### Problem details
From the first line to the last, repeat the data exactly and drop the pictures.

### Data shown
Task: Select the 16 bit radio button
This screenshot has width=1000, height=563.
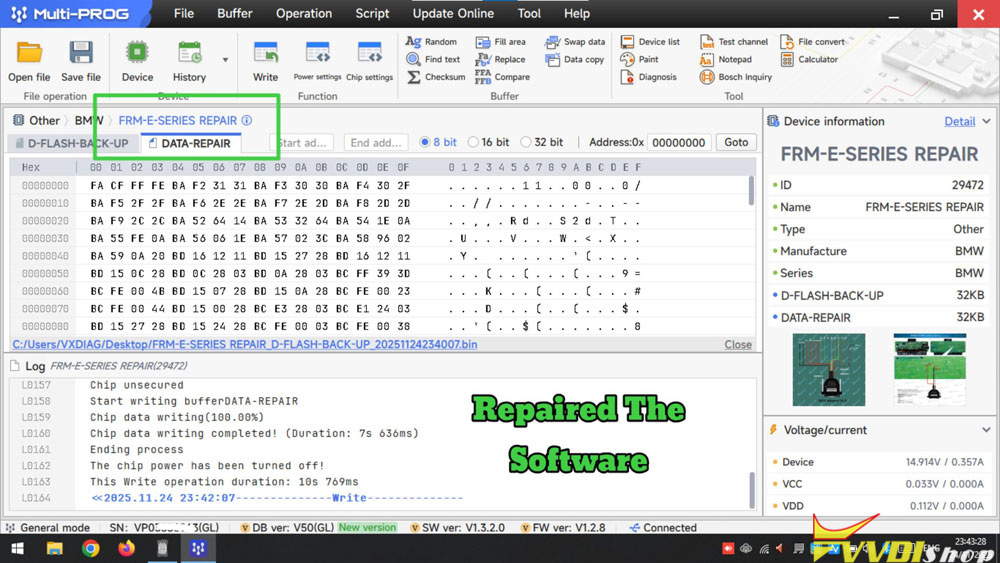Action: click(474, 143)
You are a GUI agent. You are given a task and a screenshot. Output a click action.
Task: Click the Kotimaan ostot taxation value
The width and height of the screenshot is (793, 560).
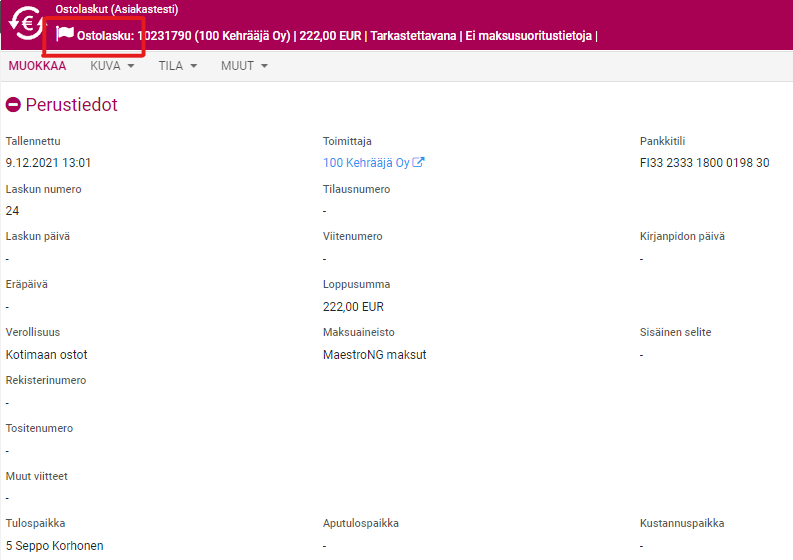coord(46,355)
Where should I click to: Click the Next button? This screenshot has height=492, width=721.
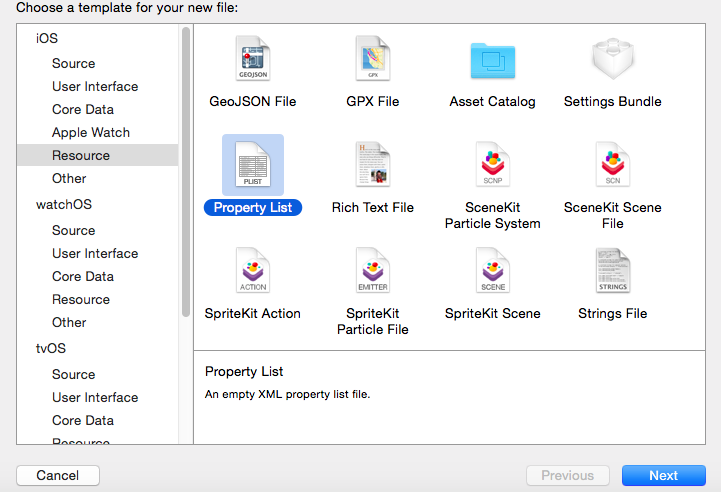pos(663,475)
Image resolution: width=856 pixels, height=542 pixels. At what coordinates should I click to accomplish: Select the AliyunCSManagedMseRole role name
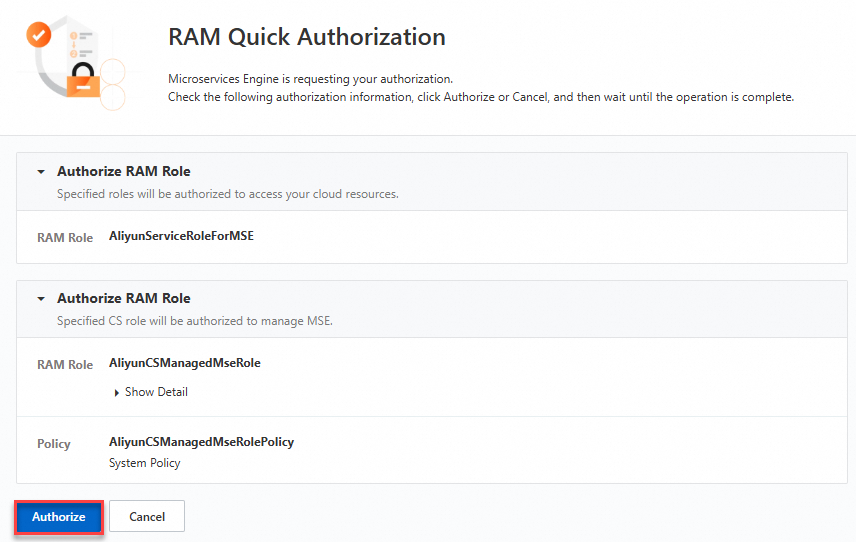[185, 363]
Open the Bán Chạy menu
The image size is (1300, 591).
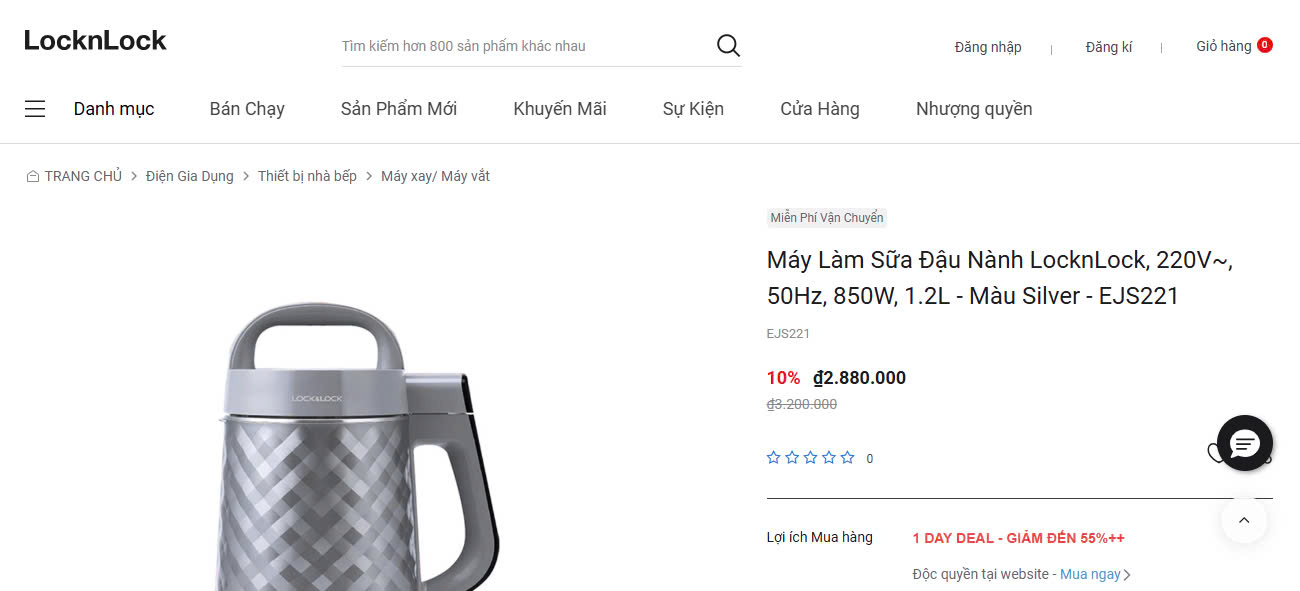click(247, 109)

### Task solution
Task: Select the 16 bit radio button
This screenshot has width=1000, height=563.
Action: click(474, 143)
You are a GUI agent. You are given a task and a screenshot. Output a click action.
Task: Click the Kotimaan ostot taxation value
The width and height of the screenshot is (793, 560).
coord(46,355)
Where should I click to: Click the Next button? This screenshot has height=492, width=721.
pos(663,475)
Image resolution: width=856 pixels, height=542 pixels. At what coordinates should I click to accomplish: Select the AliyunCSManagedMseRole role name
[185, 363]
Open the Bán Chạy menu
The image size is (1300, 591).
click(247, 109)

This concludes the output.